On a Yacht in Corfu

I’m glad I’m not a full-time political activist, and just an armchair one instead, because I’d be beyond cynical by now if I were.

As it is, today’s announcement that the UK will adopt the “three strikes” policy to copyright infringement leaves me merely livid. Livid that such a bone-headed, technically illiterate policy is being adopted, and livid that a government minister should simply do what a bald billionaire tells him to do, ignoring the advice of numerous independent studies of the issues.

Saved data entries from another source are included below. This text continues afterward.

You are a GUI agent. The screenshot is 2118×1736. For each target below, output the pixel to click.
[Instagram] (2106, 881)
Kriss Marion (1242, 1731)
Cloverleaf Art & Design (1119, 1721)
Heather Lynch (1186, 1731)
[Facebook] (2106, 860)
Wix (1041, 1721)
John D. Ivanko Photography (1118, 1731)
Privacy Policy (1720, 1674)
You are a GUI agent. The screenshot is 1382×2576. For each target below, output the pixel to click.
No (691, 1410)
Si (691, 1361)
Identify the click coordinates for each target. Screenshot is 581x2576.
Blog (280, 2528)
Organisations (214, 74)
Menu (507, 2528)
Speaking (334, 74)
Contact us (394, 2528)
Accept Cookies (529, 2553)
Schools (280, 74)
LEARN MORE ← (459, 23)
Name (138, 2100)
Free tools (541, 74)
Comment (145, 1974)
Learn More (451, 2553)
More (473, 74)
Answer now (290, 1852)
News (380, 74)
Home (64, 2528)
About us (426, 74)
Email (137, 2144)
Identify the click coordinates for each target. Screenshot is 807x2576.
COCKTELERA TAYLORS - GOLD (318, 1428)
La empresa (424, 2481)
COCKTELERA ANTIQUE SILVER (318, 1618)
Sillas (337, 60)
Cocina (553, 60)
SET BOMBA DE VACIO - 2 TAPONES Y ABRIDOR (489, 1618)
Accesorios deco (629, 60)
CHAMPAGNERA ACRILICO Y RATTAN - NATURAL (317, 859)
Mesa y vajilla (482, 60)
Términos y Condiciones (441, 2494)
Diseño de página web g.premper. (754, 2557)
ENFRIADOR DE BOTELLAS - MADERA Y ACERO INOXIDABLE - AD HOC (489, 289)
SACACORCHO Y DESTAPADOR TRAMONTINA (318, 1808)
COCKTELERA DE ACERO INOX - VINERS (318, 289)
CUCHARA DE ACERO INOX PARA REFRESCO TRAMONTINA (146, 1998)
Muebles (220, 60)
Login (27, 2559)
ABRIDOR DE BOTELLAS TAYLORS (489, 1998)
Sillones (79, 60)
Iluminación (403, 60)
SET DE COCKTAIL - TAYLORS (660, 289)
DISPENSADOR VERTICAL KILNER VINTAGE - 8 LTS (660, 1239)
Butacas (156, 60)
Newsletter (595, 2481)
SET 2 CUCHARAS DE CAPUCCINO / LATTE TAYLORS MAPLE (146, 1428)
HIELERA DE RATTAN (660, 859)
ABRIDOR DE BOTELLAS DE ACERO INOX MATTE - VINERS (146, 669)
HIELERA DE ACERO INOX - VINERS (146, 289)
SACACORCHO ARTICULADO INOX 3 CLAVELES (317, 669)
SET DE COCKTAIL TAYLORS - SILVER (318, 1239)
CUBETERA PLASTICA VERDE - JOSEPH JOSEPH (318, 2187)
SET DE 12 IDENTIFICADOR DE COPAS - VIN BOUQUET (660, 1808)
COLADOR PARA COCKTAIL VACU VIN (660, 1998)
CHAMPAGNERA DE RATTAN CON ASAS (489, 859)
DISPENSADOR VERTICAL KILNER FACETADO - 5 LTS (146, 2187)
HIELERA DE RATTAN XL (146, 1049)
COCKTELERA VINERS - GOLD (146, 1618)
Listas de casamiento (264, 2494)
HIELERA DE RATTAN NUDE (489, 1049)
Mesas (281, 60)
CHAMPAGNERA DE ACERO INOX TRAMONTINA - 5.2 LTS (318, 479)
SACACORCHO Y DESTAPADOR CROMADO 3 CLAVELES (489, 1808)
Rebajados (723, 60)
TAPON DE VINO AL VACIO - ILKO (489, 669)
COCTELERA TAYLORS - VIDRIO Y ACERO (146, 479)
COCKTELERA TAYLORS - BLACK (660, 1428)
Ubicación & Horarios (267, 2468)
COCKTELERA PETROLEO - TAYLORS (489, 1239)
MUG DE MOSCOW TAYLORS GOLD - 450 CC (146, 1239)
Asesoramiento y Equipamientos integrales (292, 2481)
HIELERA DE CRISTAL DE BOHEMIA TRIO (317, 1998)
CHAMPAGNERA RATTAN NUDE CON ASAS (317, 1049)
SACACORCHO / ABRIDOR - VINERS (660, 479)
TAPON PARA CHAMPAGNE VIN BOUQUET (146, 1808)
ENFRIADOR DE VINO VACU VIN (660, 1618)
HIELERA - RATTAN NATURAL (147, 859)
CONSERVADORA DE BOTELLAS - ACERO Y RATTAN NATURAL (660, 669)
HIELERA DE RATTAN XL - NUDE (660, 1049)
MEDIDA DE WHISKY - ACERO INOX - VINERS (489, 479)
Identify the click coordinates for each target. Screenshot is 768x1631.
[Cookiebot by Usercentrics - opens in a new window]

Here, in measured tones, may well me my last letter to my saintly MP on the subject.

Rudi Vis MP
Finchley and Golders Green

Wednesday 28 October 2009

Dear Rudi Vis,

I am writing to you briefly to express my concern about two related events: the meeting of Lord Mandelson with Mr David Geffen last August, and the announcement today that the government will seek to impose a policy of Internet disconnection for those who commit copyright infringement through their use of the Internet.

In doing this, Mr Mandelson is ignoring both the Gowers review of intellectual property, and the Carter “Digital Britain” report, both of which indicated these measures to be both unnecessary and counter-productive. Further still, in dismissing these widely-respected studies, it is difficult to escape the conclusion that he is simply doing the bidding of a media millionaire in exchange for enjoying his hospitality on a boat in Corfu.

Dr Vis, I have written to you on a number of occasions about matters such as this. I have admired your diligence as my MP, and have every respect for that. It is in no way your fault that I have resolved never again to vote Labour after a lifetime of support for the party.

I know you are standing down at the next election. Will you not join me in condemning Mr Mandelson’s actions, at least on this most crass display of kowtowing to big business? Cutting people off from the Internet is vastly disproportionate to the crime. Many studies indicate that so-called file-sharing has little negative effect on artistic production, and everything to do with a failure of the recording industry to adapt to changing economic and social conditions.

What the music industry needs is licensing reform, the real block to the rise of legitimate online music services. That is what the government needs to support, not the power of music moguls on private yachts.